Her most consequential intervention was the rescue of the Vincennes porcelain factory in 1756 and its removal to Sèvres, where it came under royal protection. She selected the rose pink, the celestial blue, and the deep apple green that became its signature grounds. The Sèvres-mounted furniture developed by Poirier and Carlin owed its existence to her patronage.
She was also the patron of the most radical Rococo. What Meissonnier had launched as a designer’s provocation became, under Pompadour, the official aesthetic of the French court and, through the ordinary operation of fashion, of every court in Europe. When she died in 1764 a reaction against the rocaille was already underway, but the style she had sponsored would shape the collective idea of eighteenth-century France for the next two centuries.
The Nineteenth-Century Revival
The Rococo was out of fashion for barely half a century. The Revolution and the Empire preferred the antique, but by the 1830s taste was turning, and the Paris Exposition Universelle of 1855 confirmed that the Louis XV style had returned in earnest. The demand that followed sustained an entire generation of workshops in the Faubourg Saint-Antoine.
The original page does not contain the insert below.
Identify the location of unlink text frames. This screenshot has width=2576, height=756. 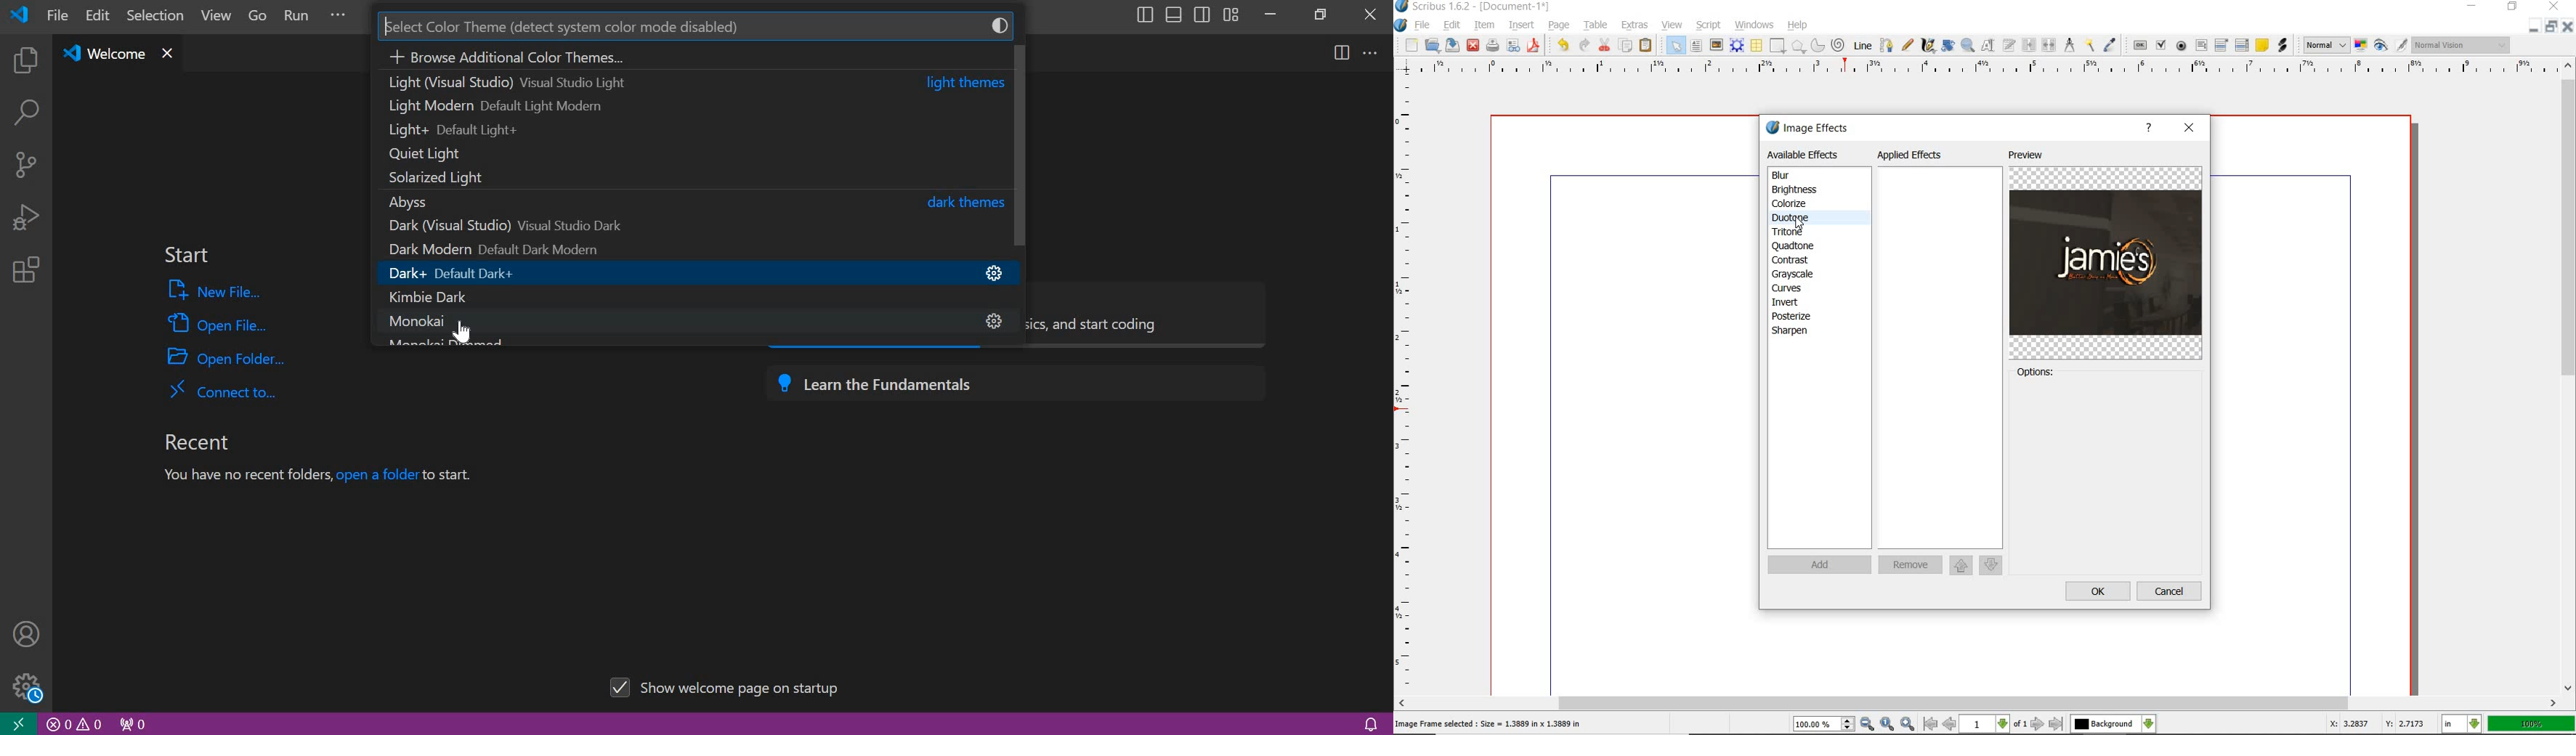
(2049, 44).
The revival was not a mass-market imitation; the finest examples matched, and occasionally exceeded, the eighteenth-century originals. Henry Dasson (1825 to 1896), originally a bronzier, produced Louis XV pieces in which the ormolu was modelled, chased, and gilded with a precision the Rococo itself had not always achieved. François Linke (1855 to 1946) carried the tradition into the twentieth century, winning the gold medal at the Paris Exposition Universelle of 1900 for furniture that combined Louis XV form with the inventive sculptural mounts of his collaborator Léon Messagé. Paul Sormani supplied clients across Europe from a workshop on the rue Charlot. Alfred-Emmanuel Beurdeley built his firm’s reputation on close copies of the Louis XV pieces held in the French royal collections. Zwiener, Krieger, and Millet rounded out the field.

This exceptional bureau à cylindre by François Linke dates to the late 19th century, and is a version of the roll-top desk by Jean-François Oeben made around 1760 which can be seen at the Musée Nissim de Camondo. Made to the same standards using traditional techniques, the Parisian revival furniture of the Belle Époque was often valued more highly than their original 18th century counterparts.
A piece from one of these workshops is not a reproduction in the modern sense. The cabinetmakers worked from the same first principles as their eighteenth-century predecessors, used oak carcases and solid secondary timbers, and finished their bronzes by hand. A Linke commode of 1895 is a piece of Louis XV furniture made in 1895, not a fake of a piece made in 1755, and its value rests on its own qualities.
The distinction between the two periods still matters to collectors. An eighteenth-century commode stamped by BVRB or Dubois is a museum object, priced in the tens or hundreds of thousands of pounds. A revival piece by Linke, Dasson, or Sormani occupies a different but equally serious category. Eighteenth-century cabinet-work carries hand-sawn tool marks on rough undersides, hand-cut dovetails, and oak oxidised to a colour no staining reproduces.
The Furniture of Private Life
The Louis XV style has survived the collapse of the monarchy that produced it because it was the first style in the history of European furniture designed for the individual rather than the state. The Boulle of Louis XIV had served the glory of the Sun King. The Riesener of Louis XVI would serve the dignity of a philosophical age. The rocaille of Louis XV served the pleasures of a private room: the letter written at a bonheur-du-jour, the afternoon passed in a bergère. That shift of scale has kept the style in demand across two centuries, because the life it equipped, a life of comfort, conversation, and cultivated company, has never gone out of fashion.